Occurrence of mycorrhizal mutualism

This interaction occurs in approximately $80\,\%$ of all terrestrial plants.

Inter-specific competition

Competition between individuals of different species for limiting resources like light, water, and nutrients.

Tilman's competition model

A model focusing on resource ratios, resource depletion, and long-term equilibrium outcomes.

$R^*$ (Minimum resource requirement)

In Tilman\'s model, the species that can survive at the lowest resource level is considered the superior competitor.

Grime’s CSR model

A model explaining plant competition and community structure based on how species respond to stress and disturbance.

Stress (Grime’s definition)

Environmental factors that limit plant production, such as low light, low nutrients, or temperature extremes.
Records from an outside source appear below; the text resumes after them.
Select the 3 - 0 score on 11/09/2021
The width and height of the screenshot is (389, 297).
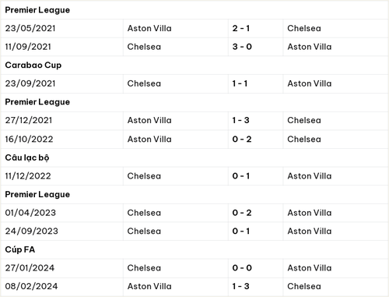pyautogui.click(x=242, y=47)
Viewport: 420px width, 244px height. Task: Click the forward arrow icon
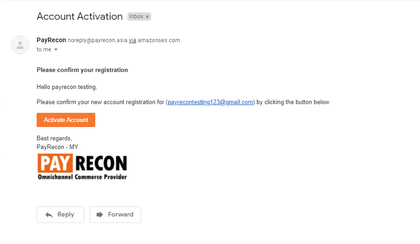pyautogui.click(x=100, y=215)
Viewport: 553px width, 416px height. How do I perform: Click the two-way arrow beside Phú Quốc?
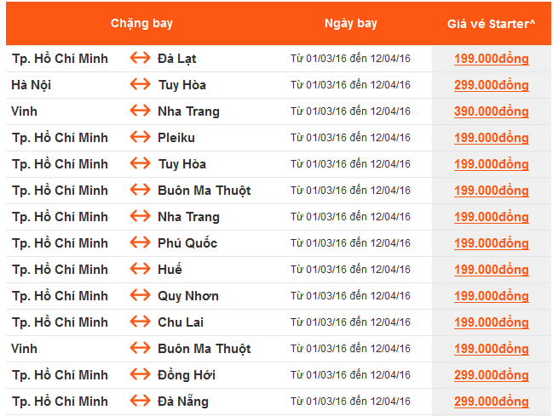pyautogui.click(x=140, y=243)
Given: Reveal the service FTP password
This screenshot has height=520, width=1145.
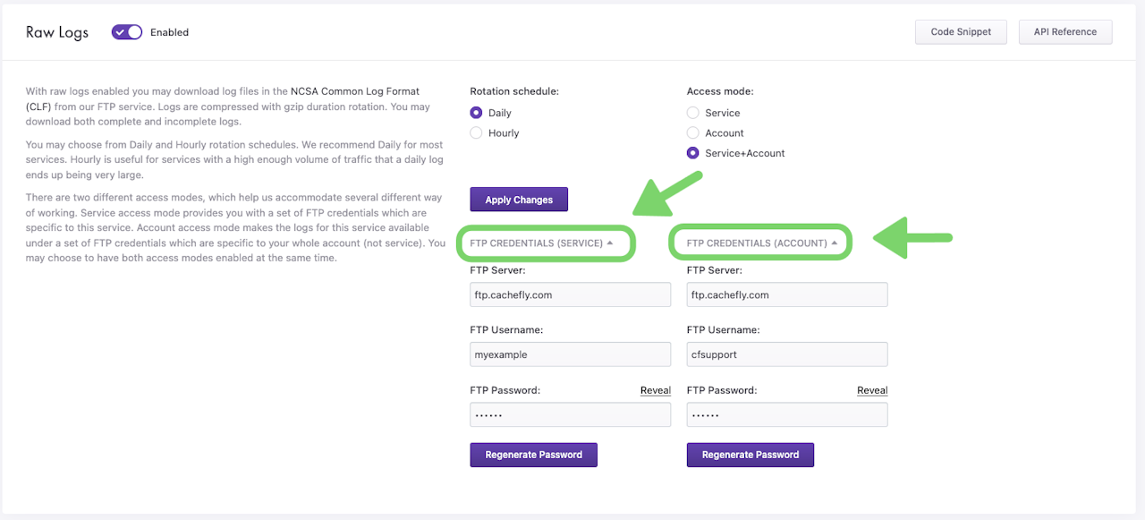Looking at the screenshot, I should tap(655, 390).
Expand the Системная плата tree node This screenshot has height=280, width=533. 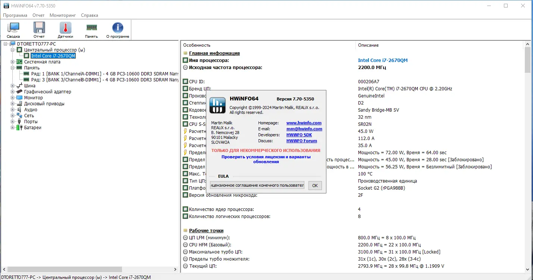point(12,62)
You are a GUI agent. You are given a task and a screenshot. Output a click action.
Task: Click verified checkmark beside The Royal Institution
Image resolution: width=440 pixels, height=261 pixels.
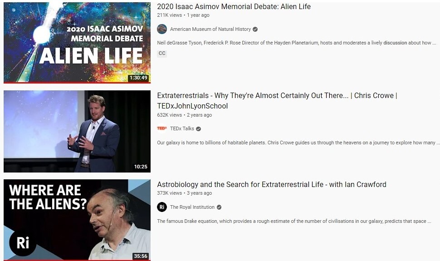click(x=219, y=207)
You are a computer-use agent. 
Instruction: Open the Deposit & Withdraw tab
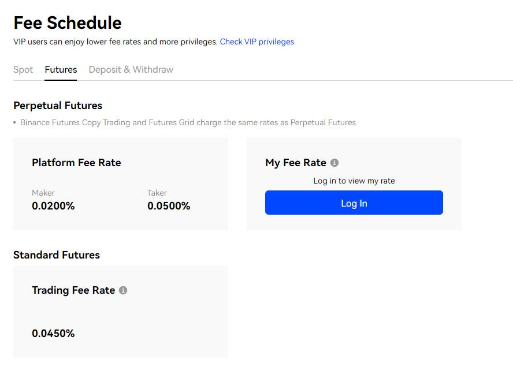coord(131,70)
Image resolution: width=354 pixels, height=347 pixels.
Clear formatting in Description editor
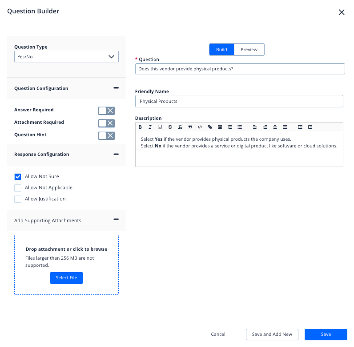(180, 127)
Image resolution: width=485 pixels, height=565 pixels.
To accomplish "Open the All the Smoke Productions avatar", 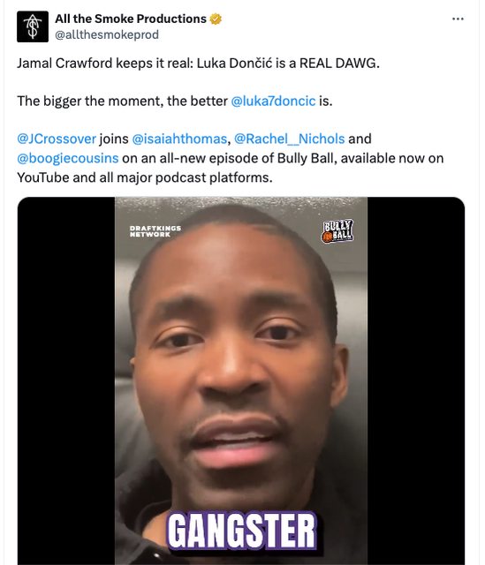I will (x=33, y=26).
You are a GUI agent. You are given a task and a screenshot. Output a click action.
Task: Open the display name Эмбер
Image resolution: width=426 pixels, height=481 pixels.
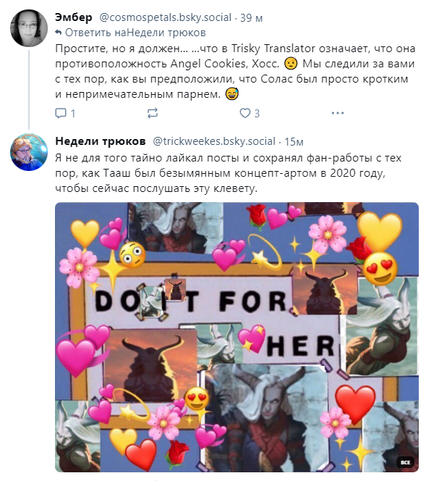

Disturbance (Grime’s definition)

Factors that destroy plant biomass, such as herbivory, fire, frost, or trampling.

Competitor (C strategy)

A plant strategy adapted to low stress and low disturbance, characterized by high growth rates and space pre-emption.

Stress tolerator (S strategy)

A plant strategy adapted to high stress and low disturbance, characterized by slow, sustained growth and a long time to maturity.

Ruderal (R strategy)

A plant strategy adapted to low stress and high disturbance, characterized by good seed dispersal and early reproduction.

Omnivory

An interaction occurring when species feed across multiple trophic levels, blurring strict linear food chains.

Top-down control

Regulation of the ecosystem where predators at high trophic levels control the abundance of lower levels.

Bottom-up control

Regulation of the ecosystem where energy or nutrients limit producers, affecting the entire system higher up.

Janzen–Connell hypothesis

A theory suggesting specialist enemies maintain diversity by causing higher mortality in seeds and seedlings near parent plants.

Distance-dependent mortality

A mechanism where seedlings have higher survival rates the further they are located from the parent plant.

Density-dependent mortality (Community)

A mechanism where death rates are higher in areas where seeds or seedlings are clustered together.

Reserve design principles (Island Biogeography)

A set of guidelines suggesting large, compact, and connected reserves are better than small, elongated, or isolated ones.

SLOSS debate

An ecological debate over whether a Single Large Or Several Small reserves are better for maximizing biodiversity conservation.